As a final remark, CADE’s personnel changed considerably in 2021, with the former General Superintendent taking office in August 2021 as CADE’s new president and with a new General Superintendent and some new Commissioners to be appointed in the near future. Although these changes should not affect the agency’s institutional mission toward preserving competition with a focus on consumer welfare, the appointment of new members might fuel debates and affect, either directly or indirectly, the decision-making process on the merger front.


The Inside Track

What should a prospective client consider when contemplating a complex, multi-jurisdictional transaction?
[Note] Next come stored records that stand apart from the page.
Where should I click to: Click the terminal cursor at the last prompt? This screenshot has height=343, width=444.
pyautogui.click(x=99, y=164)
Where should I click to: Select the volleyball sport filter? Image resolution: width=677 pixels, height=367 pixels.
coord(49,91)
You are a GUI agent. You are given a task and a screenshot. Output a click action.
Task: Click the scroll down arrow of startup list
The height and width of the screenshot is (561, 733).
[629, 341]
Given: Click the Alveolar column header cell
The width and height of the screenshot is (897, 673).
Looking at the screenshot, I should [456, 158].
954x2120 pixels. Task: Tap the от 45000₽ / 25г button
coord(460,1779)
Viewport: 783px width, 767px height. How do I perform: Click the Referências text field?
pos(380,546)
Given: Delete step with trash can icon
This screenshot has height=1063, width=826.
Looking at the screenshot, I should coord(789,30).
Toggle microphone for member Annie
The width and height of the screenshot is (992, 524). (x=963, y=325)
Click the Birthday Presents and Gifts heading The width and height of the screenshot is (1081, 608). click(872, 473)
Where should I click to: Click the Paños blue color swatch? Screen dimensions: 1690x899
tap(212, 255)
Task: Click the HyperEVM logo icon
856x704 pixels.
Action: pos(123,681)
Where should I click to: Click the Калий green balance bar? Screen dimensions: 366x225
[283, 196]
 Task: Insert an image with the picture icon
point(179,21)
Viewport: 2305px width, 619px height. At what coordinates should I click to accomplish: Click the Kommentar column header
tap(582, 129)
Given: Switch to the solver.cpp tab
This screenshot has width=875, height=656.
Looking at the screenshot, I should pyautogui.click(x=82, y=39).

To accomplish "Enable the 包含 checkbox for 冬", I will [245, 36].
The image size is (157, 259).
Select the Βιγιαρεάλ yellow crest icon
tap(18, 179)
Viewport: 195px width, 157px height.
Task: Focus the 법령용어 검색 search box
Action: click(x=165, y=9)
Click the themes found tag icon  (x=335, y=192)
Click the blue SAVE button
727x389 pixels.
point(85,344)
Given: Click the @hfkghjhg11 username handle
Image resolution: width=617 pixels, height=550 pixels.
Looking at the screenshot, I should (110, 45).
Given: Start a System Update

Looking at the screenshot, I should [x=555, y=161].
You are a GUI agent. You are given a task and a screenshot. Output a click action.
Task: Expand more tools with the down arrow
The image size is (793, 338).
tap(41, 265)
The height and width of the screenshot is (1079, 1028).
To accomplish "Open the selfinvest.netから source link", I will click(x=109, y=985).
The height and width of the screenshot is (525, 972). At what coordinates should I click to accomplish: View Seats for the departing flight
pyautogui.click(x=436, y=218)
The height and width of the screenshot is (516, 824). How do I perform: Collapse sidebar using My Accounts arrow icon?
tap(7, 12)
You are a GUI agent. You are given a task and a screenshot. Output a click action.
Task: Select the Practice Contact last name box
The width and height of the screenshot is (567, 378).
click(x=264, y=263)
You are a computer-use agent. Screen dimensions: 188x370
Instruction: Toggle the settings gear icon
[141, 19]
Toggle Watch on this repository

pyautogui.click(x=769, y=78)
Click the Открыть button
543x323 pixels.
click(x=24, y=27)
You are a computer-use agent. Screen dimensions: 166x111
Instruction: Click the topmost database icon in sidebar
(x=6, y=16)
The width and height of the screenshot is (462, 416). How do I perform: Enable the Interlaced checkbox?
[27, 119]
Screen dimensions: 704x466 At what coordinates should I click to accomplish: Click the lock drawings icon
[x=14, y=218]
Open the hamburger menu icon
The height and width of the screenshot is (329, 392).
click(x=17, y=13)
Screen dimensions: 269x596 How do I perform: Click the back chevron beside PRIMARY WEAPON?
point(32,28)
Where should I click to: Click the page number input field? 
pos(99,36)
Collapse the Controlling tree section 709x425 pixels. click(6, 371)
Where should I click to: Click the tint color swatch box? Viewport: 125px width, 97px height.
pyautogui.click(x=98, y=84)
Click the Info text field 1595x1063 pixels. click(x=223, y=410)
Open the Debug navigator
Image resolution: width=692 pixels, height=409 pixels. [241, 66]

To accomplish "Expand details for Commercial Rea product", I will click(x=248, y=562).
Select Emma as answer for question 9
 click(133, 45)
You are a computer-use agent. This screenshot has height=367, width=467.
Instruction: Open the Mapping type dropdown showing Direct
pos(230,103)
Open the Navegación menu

There are key aspects to have in mind: first is to establish a common and aligned strategy for Brazil and other jurisdictions, which should include discussions on possible remedies aiming to address concerns across such jurisdictions. Not only would we expect a close cooperation between CADE and foreign authorities, but the analysis will likely consider different market scenarios, which by itself may result in a greater amount of data being requested. Clients should be careful when analysing the timing for the submission in Brazil, as factors such as the participation of active third parties may significant impact the review period.

In your experience, what makes a difference in obtaining clearance quickly?

A filing form that provides clear indication on overlaps under different possible scenarios, combined with robust economic evidence on the lack of concerns, is crucial to expedite the merger review and obtain a quick clearance. Such economic evidence should include a comprehensive explanation on the methodology used for calculating market shares, especially when figures are not estimated by an independent source or when market data is not publicly available. Consideration of local aspects is also important, especially in regional markets or sectors that are heavily regulated in Brazil, such as, for example, retail, healthcare, infrastructure and financial sectors, among others.

What merger control issues did you observe in the past year that surprised you?

CADE’s decision to undo Innova/Videolar deal, which is still subject of an appeal. The deal was approved in 2014, subject to behavioral commitments related to investments in R&D, prices and future production capacity. In April 2021, due to complaints regarding continuous non-compliance with such commitments, CADE decided that the deal should be undone, stating that this extreme measure would be the most appropriate solution considering the absence of competing players in the market and the existence of high barriers to entry. The decision also shed a light on the risks of behavioural remedies, which may impact future negotiations.